Ive always been told to do it like this... if you come across an emergency while in transport, stop and call for assistance. The DRIVER regardless of certification level gets out and checks the scene. If your patient is not stable and requires an emergency transport then do not stop... call it in by radio.

Posted

OK take a deep breath and rewrite in English please. It is hard to follow what you are trying to say as written.
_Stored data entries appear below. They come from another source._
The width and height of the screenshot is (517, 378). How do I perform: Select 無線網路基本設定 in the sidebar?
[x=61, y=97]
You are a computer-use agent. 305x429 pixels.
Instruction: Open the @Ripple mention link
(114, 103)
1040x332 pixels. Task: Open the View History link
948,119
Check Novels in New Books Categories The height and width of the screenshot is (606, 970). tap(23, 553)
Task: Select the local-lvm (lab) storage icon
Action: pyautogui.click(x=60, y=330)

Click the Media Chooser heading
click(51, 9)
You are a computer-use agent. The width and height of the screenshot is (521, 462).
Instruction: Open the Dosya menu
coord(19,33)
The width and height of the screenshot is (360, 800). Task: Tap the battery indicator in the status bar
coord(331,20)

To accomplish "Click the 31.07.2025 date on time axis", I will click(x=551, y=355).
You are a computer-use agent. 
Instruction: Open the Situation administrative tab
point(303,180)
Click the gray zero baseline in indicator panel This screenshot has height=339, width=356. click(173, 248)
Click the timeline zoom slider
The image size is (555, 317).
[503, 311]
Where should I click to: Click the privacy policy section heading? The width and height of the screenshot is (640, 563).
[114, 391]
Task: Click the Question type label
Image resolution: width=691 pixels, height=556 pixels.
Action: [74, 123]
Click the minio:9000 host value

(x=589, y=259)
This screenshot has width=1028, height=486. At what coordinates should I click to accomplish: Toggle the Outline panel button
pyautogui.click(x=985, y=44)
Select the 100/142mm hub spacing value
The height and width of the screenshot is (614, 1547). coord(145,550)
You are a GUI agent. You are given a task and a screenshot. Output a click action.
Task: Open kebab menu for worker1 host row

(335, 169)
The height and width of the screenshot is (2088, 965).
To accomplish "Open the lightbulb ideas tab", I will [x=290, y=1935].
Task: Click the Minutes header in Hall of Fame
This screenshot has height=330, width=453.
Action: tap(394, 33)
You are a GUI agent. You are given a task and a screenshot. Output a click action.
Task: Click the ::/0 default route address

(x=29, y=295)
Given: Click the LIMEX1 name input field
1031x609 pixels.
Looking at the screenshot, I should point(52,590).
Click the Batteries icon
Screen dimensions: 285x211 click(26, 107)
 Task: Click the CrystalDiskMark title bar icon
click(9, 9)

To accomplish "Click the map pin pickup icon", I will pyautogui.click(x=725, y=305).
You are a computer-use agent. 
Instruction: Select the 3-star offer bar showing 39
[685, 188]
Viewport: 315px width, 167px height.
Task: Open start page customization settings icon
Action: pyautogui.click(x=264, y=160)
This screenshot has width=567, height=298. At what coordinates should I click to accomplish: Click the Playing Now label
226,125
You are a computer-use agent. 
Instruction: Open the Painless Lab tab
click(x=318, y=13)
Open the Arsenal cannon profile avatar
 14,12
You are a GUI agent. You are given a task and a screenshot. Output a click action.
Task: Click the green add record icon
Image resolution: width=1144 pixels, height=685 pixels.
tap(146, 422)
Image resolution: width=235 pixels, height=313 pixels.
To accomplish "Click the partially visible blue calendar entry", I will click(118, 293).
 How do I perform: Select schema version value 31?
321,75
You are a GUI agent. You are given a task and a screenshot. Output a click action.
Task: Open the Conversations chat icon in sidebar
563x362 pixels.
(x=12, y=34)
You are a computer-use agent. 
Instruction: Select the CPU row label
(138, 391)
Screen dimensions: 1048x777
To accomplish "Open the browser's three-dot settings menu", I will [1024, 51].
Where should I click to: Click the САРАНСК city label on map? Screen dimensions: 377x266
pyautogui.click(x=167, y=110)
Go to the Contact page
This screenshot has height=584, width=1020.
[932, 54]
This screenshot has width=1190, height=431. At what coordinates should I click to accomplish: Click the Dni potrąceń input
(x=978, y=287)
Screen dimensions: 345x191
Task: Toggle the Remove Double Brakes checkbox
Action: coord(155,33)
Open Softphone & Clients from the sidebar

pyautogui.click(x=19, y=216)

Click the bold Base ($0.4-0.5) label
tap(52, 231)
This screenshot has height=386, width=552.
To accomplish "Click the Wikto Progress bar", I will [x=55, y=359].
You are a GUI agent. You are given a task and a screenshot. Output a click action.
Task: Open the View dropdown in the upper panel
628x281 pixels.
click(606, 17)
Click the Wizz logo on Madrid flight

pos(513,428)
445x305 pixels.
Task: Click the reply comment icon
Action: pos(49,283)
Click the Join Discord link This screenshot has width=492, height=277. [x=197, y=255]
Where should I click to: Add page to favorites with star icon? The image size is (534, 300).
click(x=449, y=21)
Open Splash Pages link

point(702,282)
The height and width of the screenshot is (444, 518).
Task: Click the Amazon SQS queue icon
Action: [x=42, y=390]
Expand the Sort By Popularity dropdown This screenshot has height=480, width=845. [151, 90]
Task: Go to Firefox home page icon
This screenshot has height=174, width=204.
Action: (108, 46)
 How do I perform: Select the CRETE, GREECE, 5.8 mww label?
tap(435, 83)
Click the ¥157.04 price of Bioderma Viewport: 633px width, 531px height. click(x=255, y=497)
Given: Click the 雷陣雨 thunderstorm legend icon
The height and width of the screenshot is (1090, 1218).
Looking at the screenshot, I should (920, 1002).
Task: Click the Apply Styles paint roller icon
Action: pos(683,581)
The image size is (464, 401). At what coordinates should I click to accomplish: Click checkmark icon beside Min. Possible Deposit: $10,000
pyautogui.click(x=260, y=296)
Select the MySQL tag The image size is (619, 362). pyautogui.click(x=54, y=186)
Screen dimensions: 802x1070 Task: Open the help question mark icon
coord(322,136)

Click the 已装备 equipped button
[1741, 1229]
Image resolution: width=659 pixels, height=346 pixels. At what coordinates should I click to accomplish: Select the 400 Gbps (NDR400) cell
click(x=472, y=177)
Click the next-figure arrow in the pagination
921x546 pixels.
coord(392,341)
"i had a pt that i was transporting to the hospital, while enroute pts family member started having chest pain, and our dispatch notified us that she was having it, so i pulled over to make sure that the pt was okay, mean while my partner who was in the back with the original pt got out and proceeded to help the pts family member leaving the other pt in the back of the rig by herself. also i had started the ambulance that was going to have to pick this pt up since it was out of my psa, which my partner also loaded into our rig to go to the hospital with us. "

Posted

Oops I already deleted it thinking I got it wrong from talking to you more about it... Ill try again.

Here goes.

Ok so your transporting an assault victim. The patient is stable and family is following in their POV behind you. Dispatch radio's that the family is calling and complaining of chest pain. You pull over and examin the second patient. Your partner of equal cert. (whos with the original patient in back) exits the ambulance and takes over care and tells you to get back to the original patient. Is this abandonment?

Posted

No it is not abandonment. The patient was in sight of the original medic, and you were in the vehicle with the patient (you should have gotten in the back with the original patient). Both patients were transported, so there is no abandonment. If this were abandonment, you would never be able to work an MCI. The first crew on the scene of any MCI, has to leave some patients intermittently to assess and treat other patients, until additional help arrives. It would be no different than if you had driven up on an MVC with no one on the scene.

Posted

MCIs are different from this we originally had one pt and the family was following us in the another vehicle, the original pts mother was in the other vehicle and started having chest pain, our dispatch called us and told us that the pts mother was having chest pain i proceeded to stop and make sure that the pts mother was okay, and also had another ambulance on its way, my partner was in the back with the original pt and got out of the rig and went back to help the pts mother leaving the pt in the back of the rig alone, in MN it doesnt matter whether you can see what the pt is doing in the back, if both of you are out of the rig it is still abandoment on her part

Posted

Let me see if I'm reading this right before I respond to the situation. You're taking a patient to the hospital and their family is following you POV. You are the driver.

Family starts having chest pain, calls dispatch, dispatch tells you family is having trouble, and both of you pull over. You call for another ambulance and your partner gets out of the back of the ambulance and goes to the family's car to check them out.

Your partner and the pt's family then get into the ambulance, and you are now transporting 2 patients.

Yes?

Here's my question. Was your partner ALS? Were there ALS interventions in place (12 lead, IV with meds) etc ongoing when your partner left the rig? Did you have visual contact with both your partner and the original patient the entire time?

If it was pretty simple and you were right there to jump into the back to provide care if necessary while your partner was assessing the pt in the car, I'd say there was no abandonment. If ALS interventions were left unattended and it took a really freakin' long time, then it's more of a grey zone leaning towards abandonment...

And crotchity, there was a huge thread on whether you stop at an MVC or not. Usually the answer is, if you are already transporting or already committed to a call, you call dispatch and let them sort out who's closer to which in order that everyone still gets care. You don't just roll up on an MVC and stop when you're transporting someone...

Wendy

CO EMT-B

Posted

If that's the case in MN, why did you even ask? You knew the answer already!

I think you can jump out as long as you have full visual on your pt here in CO... which is where my train of thought was coming from.